→ **Selected excerpt**:
I’m feeling vaguely dyspeptic and out of sorts in this blogging thing, for all that I had a wonderful bike ride this afternoon up the coast. Carmel Valley to Del Mar, and up that miserable hill. Then down again, through Solana Beach, which soon gave way to Cardiff and then finally Encinitas. At Swami’s in Encinitas I turned around and came back the way I’d gone, to the tune of 23-odd miles or so of a very pleasant day.
So to put it all away and just write something, I thought it’d be fun to share a mini-sea story with you.
Now, I may have mentioned somewhere along the way that a pilot signals his readiness for a night catapult shot by turning on his external lights, usually by means of a pinkie switch outboard on the throttle(s), an “exterior lights master switch.”
It’s important that the switch be located there, since he’ll want to brace the throttle up against the full power stops on the cat shot – the natural tendency would be for the inertia to roll the throttle back to idle as the cat fired otherwise, which would be in so very many ways a lamentable thing to have happen, once flung into the thin insubstantial air.
Which, it must scarcely need be said, is even thinner and more insubstantial at night.

→ **Tasks to perform**:
**A)** According to the blog post, how does a pilot signal that he is ready for a night catapult shot?
**B)** Go on with the blog post about the night catapult shot, picking up after its final sentence.
The material that comes after this blog post is separate from it.

→ **Material supplied**:
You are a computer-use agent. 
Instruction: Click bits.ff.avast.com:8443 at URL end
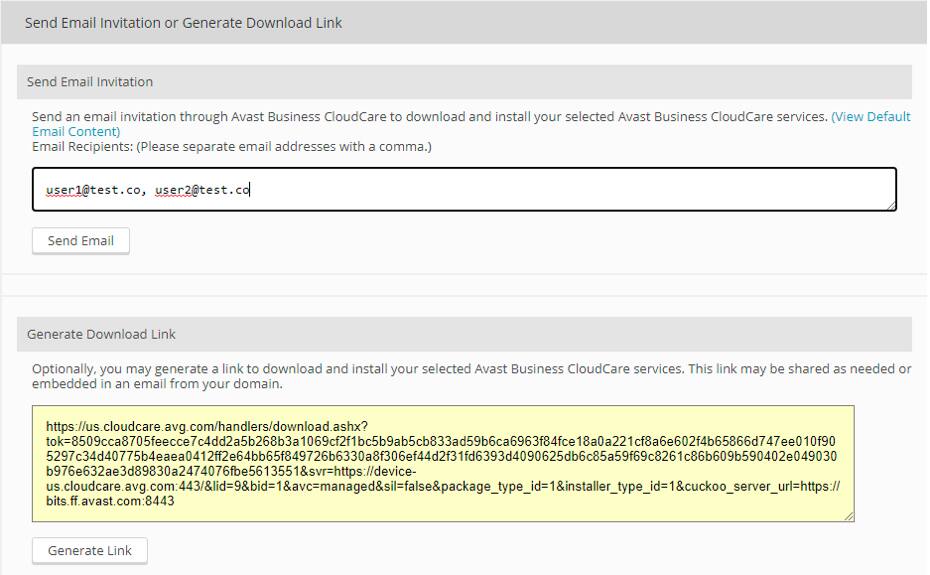(x=111, y=501)
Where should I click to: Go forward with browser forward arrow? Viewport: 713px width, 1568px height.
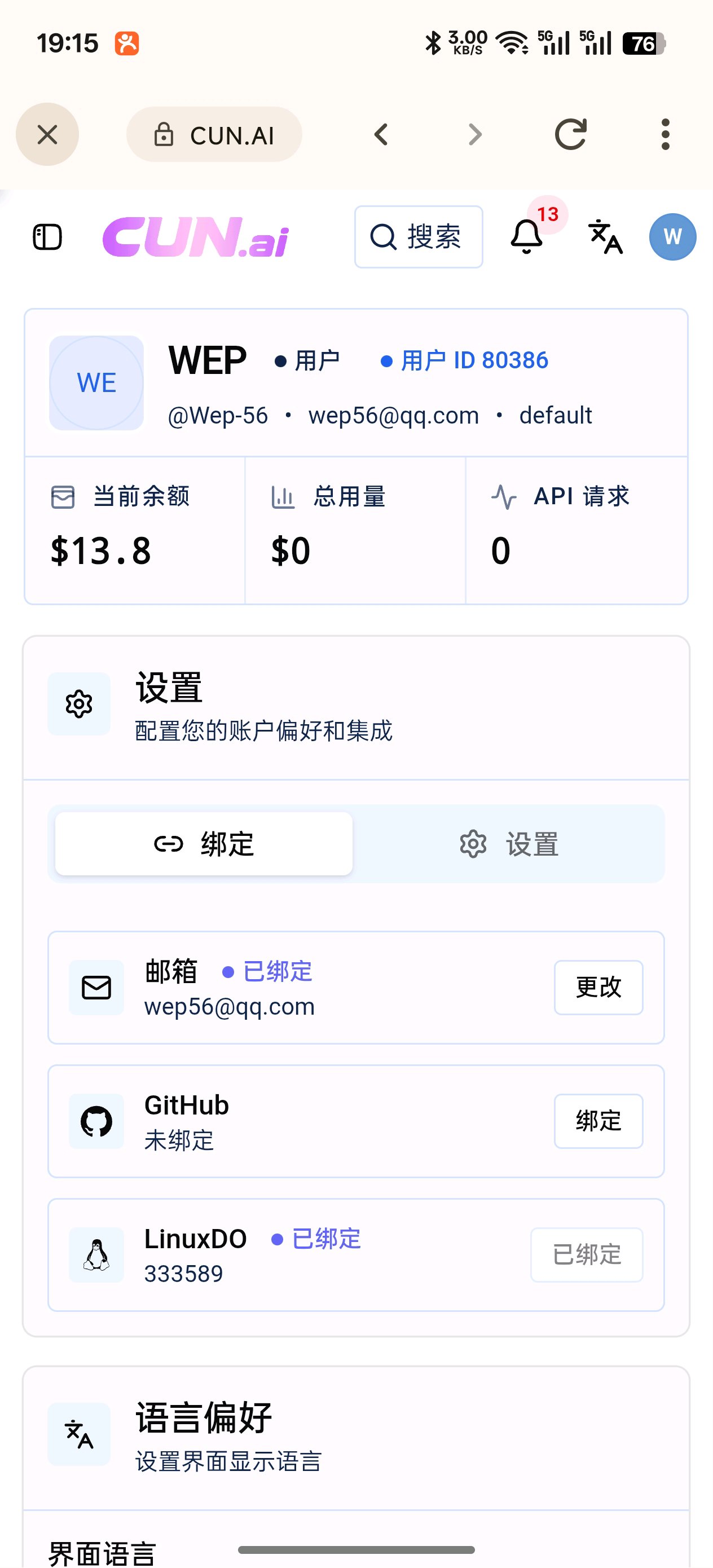click(x=475, y=134)
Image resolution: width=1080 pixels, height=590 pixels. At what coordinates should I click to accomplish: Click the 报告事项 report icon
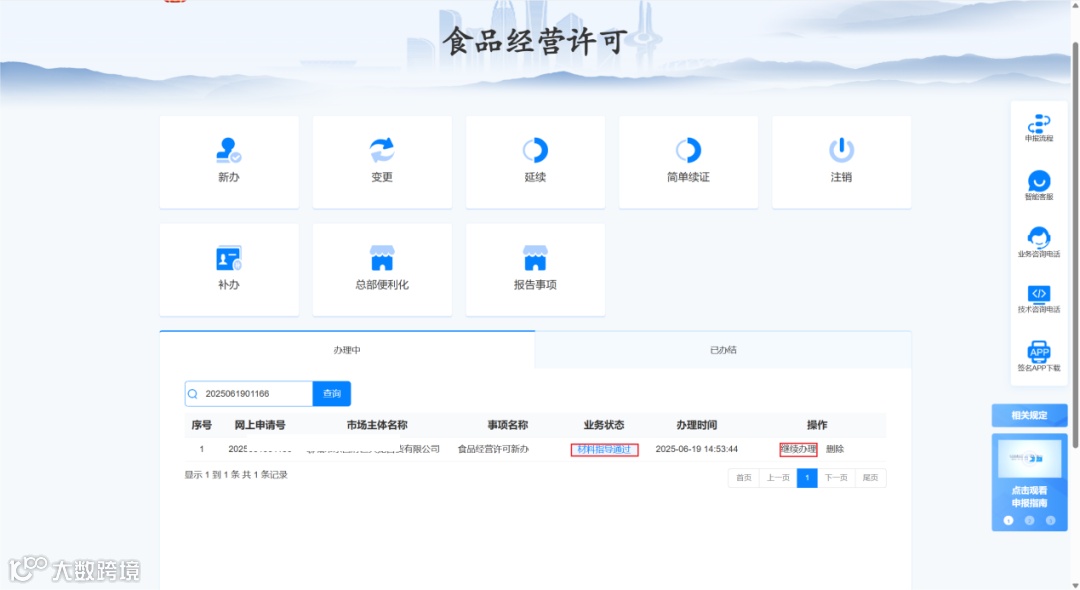click(x=535, y=268)
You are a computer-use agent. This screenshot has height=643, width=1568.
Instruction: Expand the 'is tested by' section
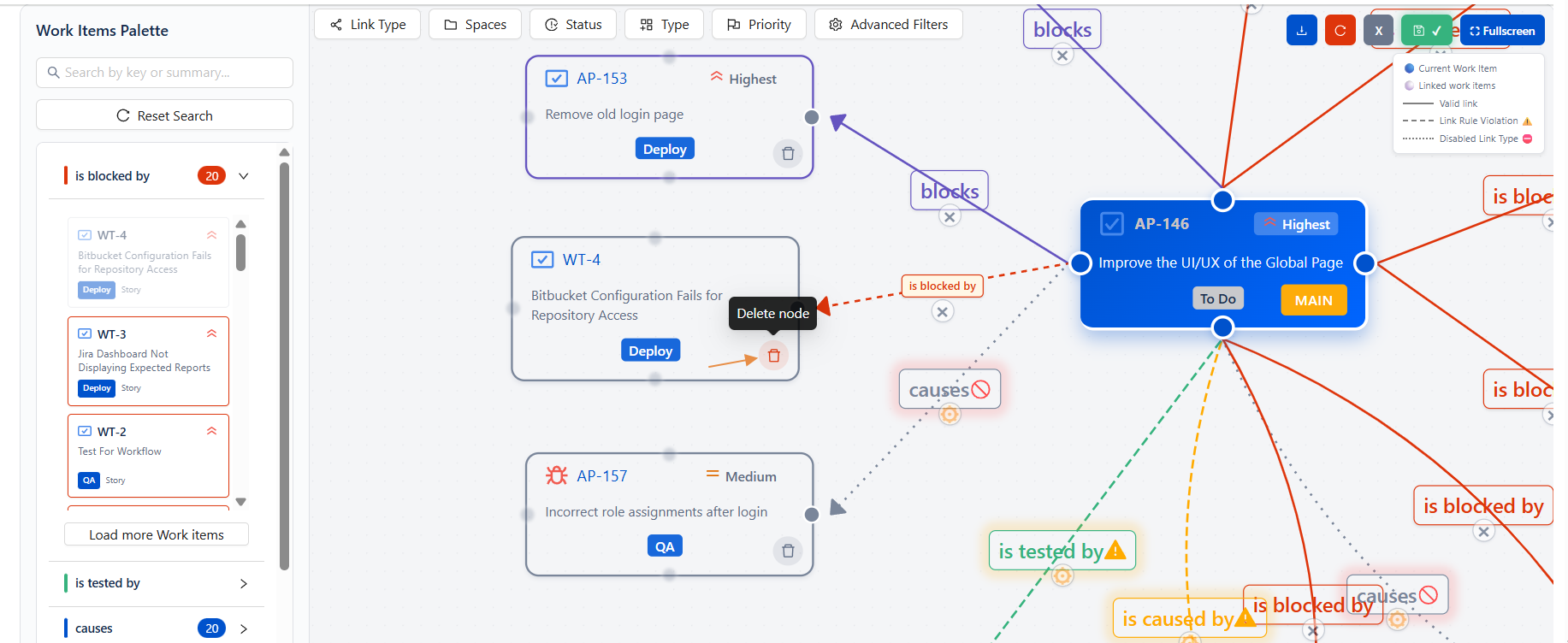point(244,583)

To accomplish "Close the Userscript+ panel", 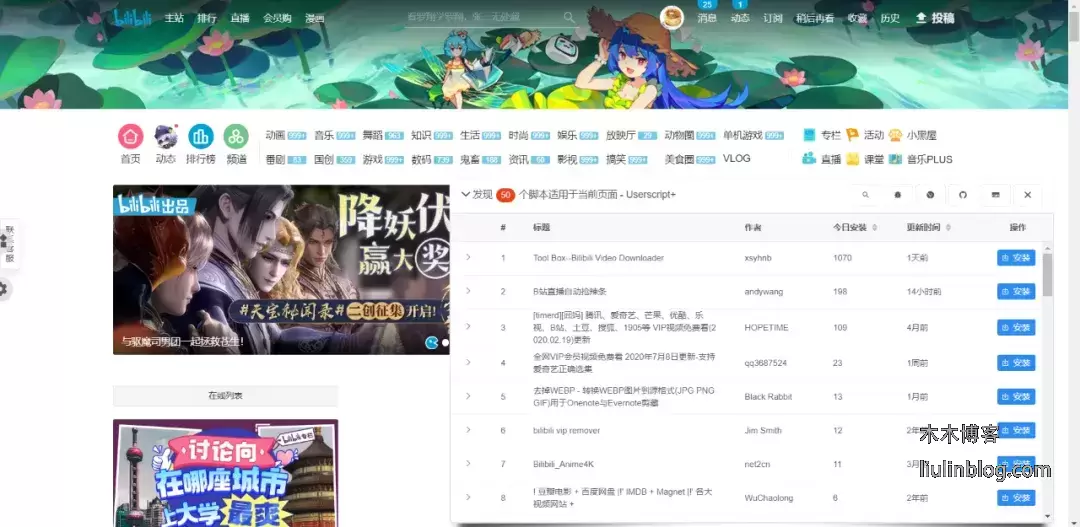I will point(1027,195).
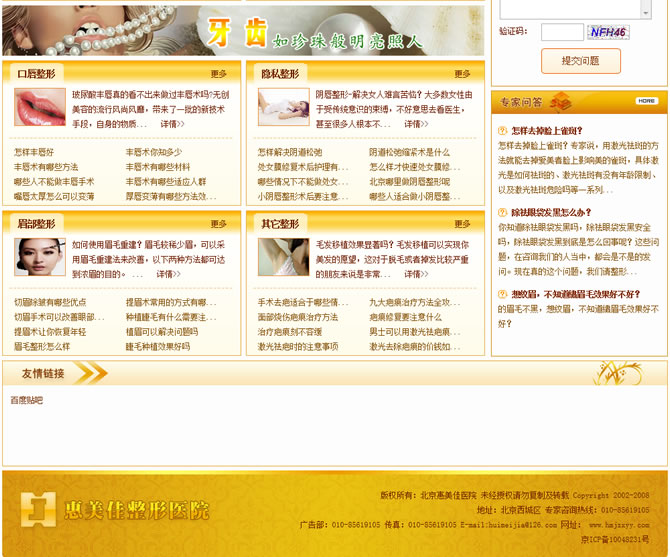The width and height of the screenshot is (670, 557).
Task: Open the 首度贴吧 friendly link
Action: click(27, 400)
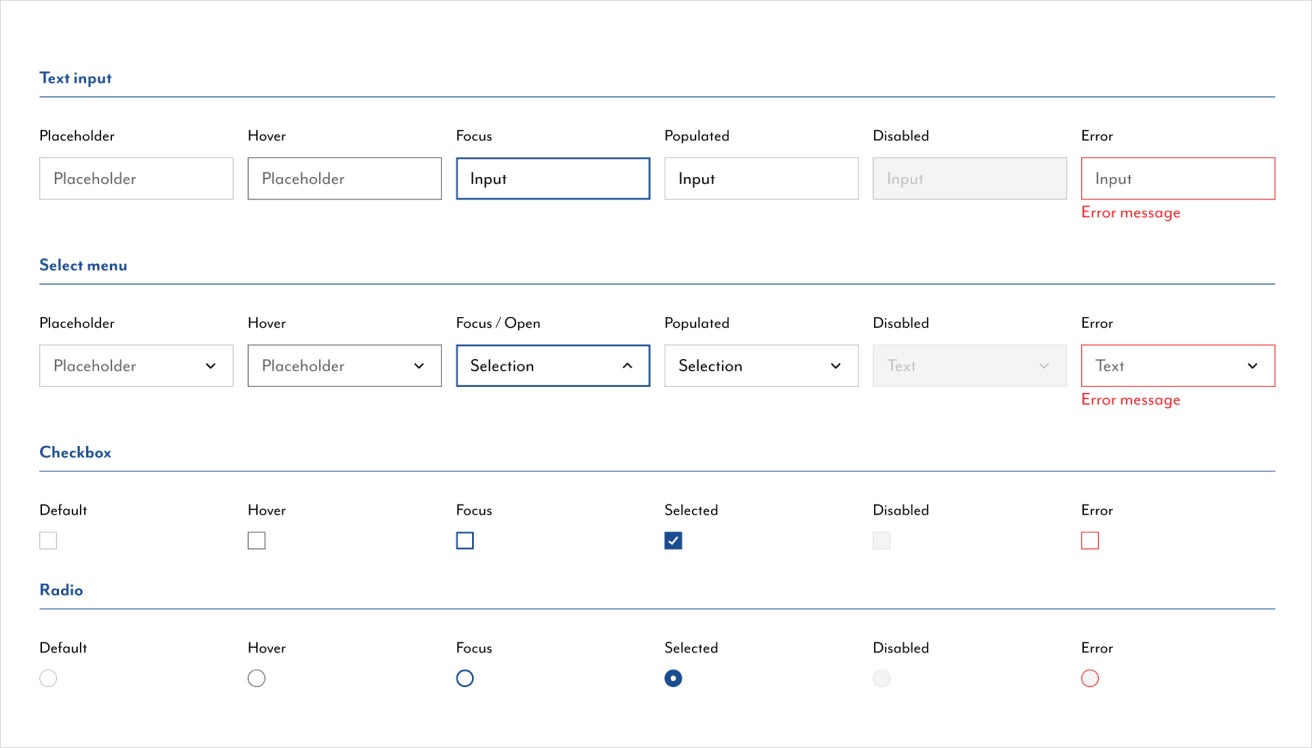
Task: Deselect the Selected radio button
Action: (x=672, y=678)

→ **Response list**:
**A)** He turns on his external lights, usually with a pinkie switch outboard on the throttle.

**B)**
Now, having done all that is necessary to link the jet to the catapult, roger the weight board, finish the take-off checklist and run the engines up to military or even combat-rated power (afterburner), there will still be a number of fairly consequential cockpit tasks to accomplish before actuating the external light switch, signalling that willingness to leave the cold comfort of the carrier deck for the aviator’s natural element. These take only a moment or two to complete, but sometimes that moment or two is just too much to an anxious catapult officer or deck-edge operator.
At least it must be so, since I had the opportunity one dark and storm-tossed night (they are all dark and storm-tossed in the gladitorial halls of aviator memory) to hear this exchange between the S-3 crew but an instant before launched off Catapult 1 into the murk, and the Air Boss, up in his tower:
“Viking off Cat 1, turn your lights on please!”
“Wilco Boss, I’ll turn them on just as soon as I’m ready to go flying.”
Which I’d have loved to have the presence of mind to say something like that, if it had ever happened to me.



That is the definition of Pilot in Command…
Old story about a 747 pilot talking about diverting around weather with a controller who didn’t want to approve the diversion.
Pilot: Are you down there, so that I can be up here, or am I up here, so that you can be down there?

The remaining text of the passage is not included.